Mempo Giardinelli
Mempo Giardinelli was born in Resistencia, capital of the Chaco province in Argentina, on August 2, 1947. He is an award-winning author of novels, short stories, essays, anthologies, and children’s fiction, and a journalist whose columns appear regularly in newspapers and magazines in Argentina, Mexico, Spain, Chile, and other countries. During the military dictatorship, he lived in exile in Mexico City (1976-1984), where his first works of fiction were published. Upon his return to Argentina in 1984, he founded the literary magazine Puro Cuento (1986-1992), and in 1996 La Fundación Mempo Giardinelli, a not-for profit organization that promotes reading, education, and social justice in Argentina, and has won numerous national and international awards in recognition of its humanitarian work.
During his long literary career, Giardinelli has garnered many prestigious awards for his works of fiction and essays, among them the 1993 Premio Rómulo Gallegos, which is Latin America’s most prestigious literary award, the Grandes Viajeros Award (Spain, 2000), the Grinzane-Montagna (2007), the Acerbi Special Award (Italy, 2009), the Andrés Sabella Award (Chile, 2013), the Premio Manuel Rojas (Chile, 2021), and the Premio Letterario Caccuri (Italy, 2024).
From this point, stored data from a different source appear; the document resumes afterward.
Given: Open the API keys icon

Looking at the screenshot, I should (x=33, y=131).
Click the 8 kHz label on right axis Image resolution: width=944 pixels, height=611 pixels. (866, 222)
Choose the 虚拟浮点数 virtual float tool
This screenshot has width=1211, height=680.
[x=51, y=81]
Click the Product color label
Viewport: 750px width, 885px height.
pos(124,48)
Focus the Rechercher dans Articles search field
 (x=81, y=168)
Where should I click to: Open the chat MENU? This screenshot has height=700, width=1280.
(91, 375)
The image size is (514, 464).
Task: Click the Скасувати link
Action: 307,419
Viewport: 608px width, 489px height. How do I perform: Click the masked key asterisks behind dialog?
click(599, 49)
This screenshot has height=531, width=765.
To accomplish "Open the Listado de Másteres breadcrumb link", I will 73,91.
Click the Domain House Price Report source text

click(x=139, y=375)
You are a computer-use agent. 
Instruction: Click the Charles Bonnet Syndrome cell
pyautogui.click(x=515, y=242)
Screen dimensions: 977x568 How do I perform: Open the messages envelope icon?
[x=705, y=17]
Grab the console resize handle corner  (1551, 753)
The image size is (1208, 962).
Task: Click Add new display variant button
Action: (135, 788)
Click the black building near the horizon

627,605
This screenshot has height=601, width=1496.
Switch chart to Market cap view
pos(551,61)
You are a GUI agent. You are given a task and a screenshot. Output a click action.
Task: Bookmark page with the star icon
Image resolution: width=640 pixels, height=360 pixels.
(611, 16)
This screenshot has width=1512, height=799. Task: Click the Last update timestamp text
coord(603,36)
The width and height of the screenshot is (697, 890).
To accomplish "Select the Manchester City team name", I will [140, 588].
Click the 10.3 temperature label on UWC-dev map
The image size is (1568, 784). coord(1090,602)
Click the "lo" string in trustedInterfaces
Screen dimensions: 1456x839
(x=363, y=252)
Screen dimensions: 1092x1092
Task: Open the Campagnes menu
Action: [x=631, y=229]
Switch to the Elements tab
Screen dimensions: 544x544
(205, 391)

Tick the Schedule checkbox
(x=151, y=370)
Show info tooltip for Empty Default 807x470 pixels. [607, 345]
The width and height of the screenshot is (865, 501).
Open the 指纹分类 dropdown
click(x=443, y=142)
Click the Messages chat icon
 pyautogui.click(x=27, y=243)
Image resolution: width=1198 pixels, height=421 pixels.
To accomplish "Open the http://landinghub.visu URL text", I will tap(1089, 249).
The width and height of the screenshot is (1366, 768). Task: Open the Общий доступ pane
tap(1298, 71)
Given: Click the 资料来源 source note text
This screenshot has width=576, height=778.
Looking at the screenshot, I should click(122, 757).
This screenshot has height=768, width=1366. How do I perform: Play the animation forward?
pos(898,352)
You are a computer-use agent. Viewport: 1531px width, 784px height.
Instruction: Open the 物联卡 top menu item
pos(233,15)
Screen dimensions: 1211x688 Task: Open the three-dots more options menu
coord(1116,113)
The author has taught Argentine and Latin American literature at various universities in Argentina, Mexico, and the United States, including the Universidad Iberoamericana (México), the Universidad Nacional de La Plata (Argentina), and the University of Virginia as a frequent Visiting Professor. He also served as a Distinguished Visiting Professor in Wellesley College in Boston, Massachusetts, the University of Louisville in Kentucky, Gettysburg College in Pennsylvania, and Florida State University. He has been honored as a Doctor Honoris Causa by the following universities: Université de Poitiers, France, Universidad del Norte in Paraguay, and, in Argentina by the Universidad Nacional de Formosa, Universidad Nacional de Misiones, and the Universidad Nacional del Nordeste. His works have been translated to twenty-six languages and have been the subject of numerous critical articles, dissertations, and books published in Argentina and other South American countries, the United States, and Europe.